» Requirements
Reproduce the listing lines verbatim, from the line containing "Click Open in the File menu" through the line containing "Where should I", inclusive.

» Records to use

# # # #

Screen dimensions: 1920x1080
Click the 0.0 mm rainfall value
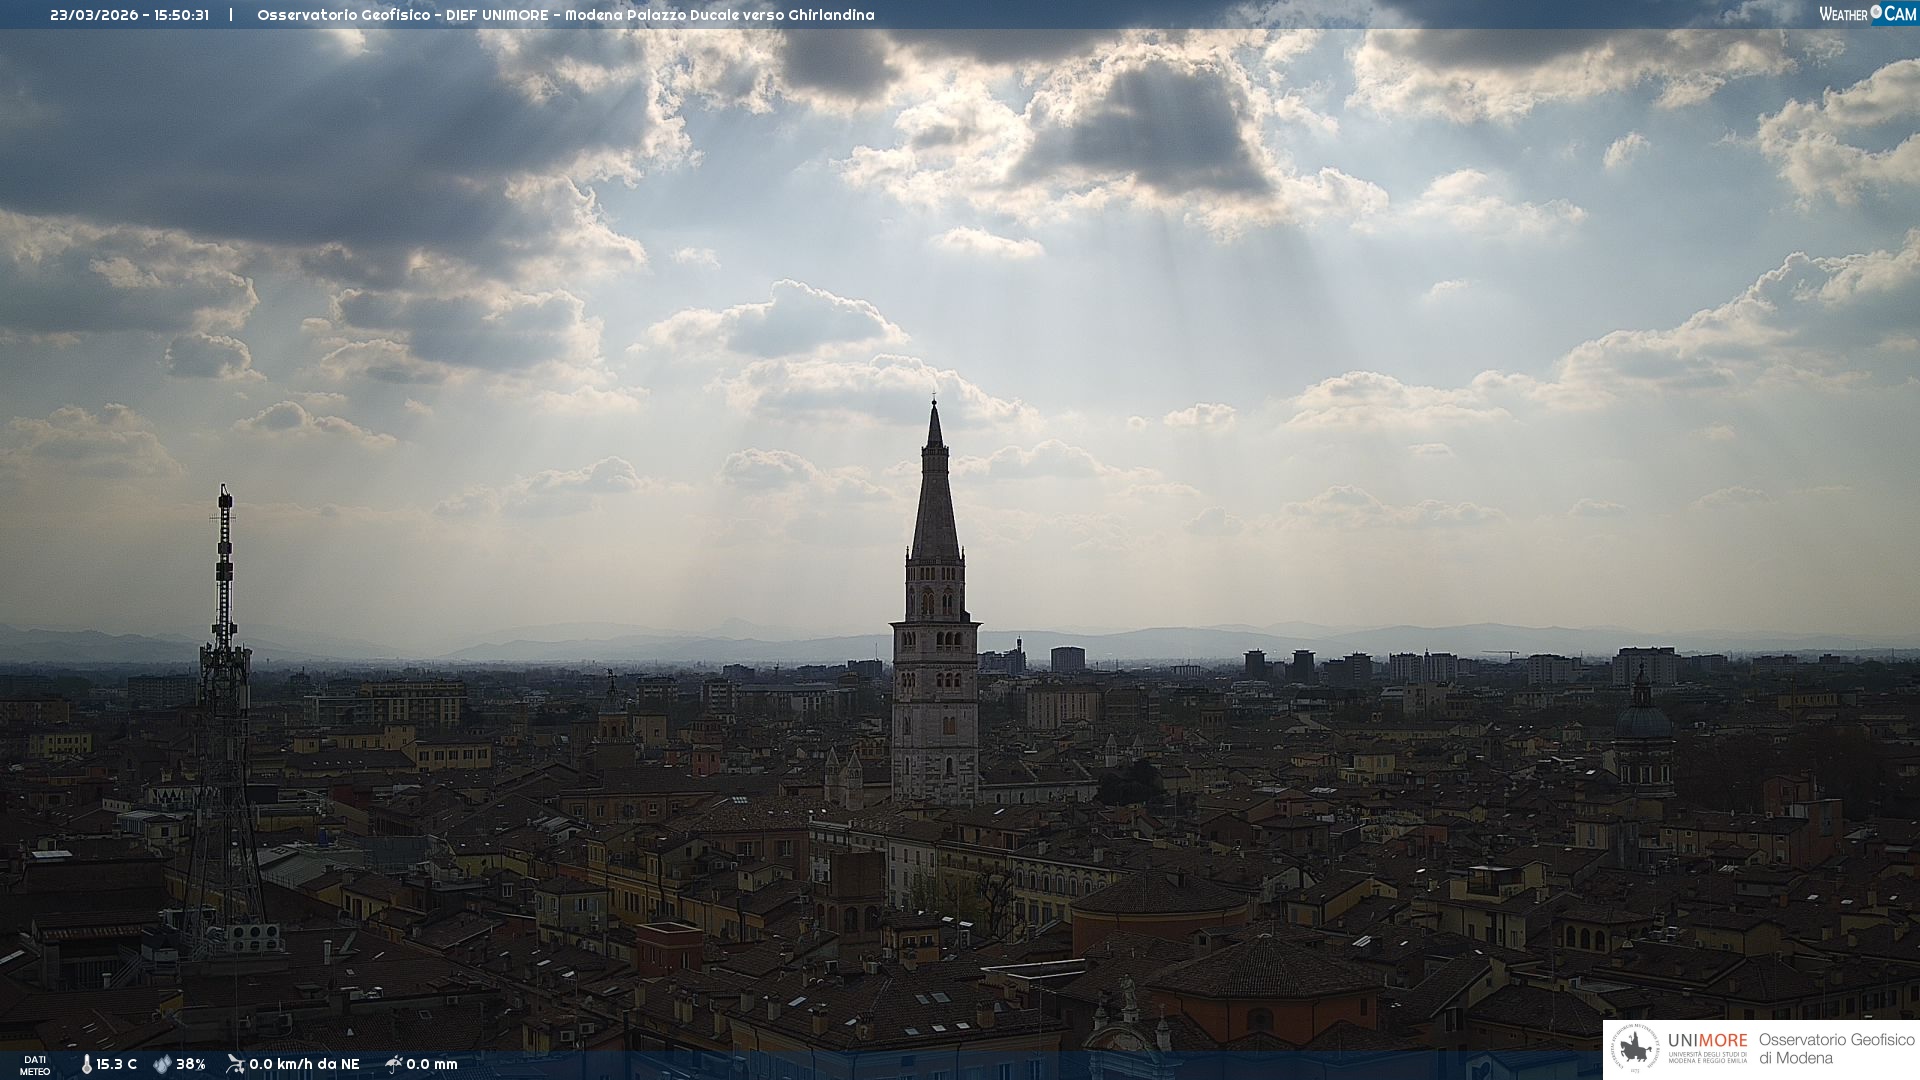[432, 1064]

# # # #

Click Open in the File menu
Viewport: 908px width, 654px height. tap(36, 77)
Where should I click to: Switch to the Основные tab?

# # # #

» Task answer
Click Open in the File menu
Viewport: 908px width, 654px height. tap(36, 77)
Where should I click to: Switch to the Основные tab?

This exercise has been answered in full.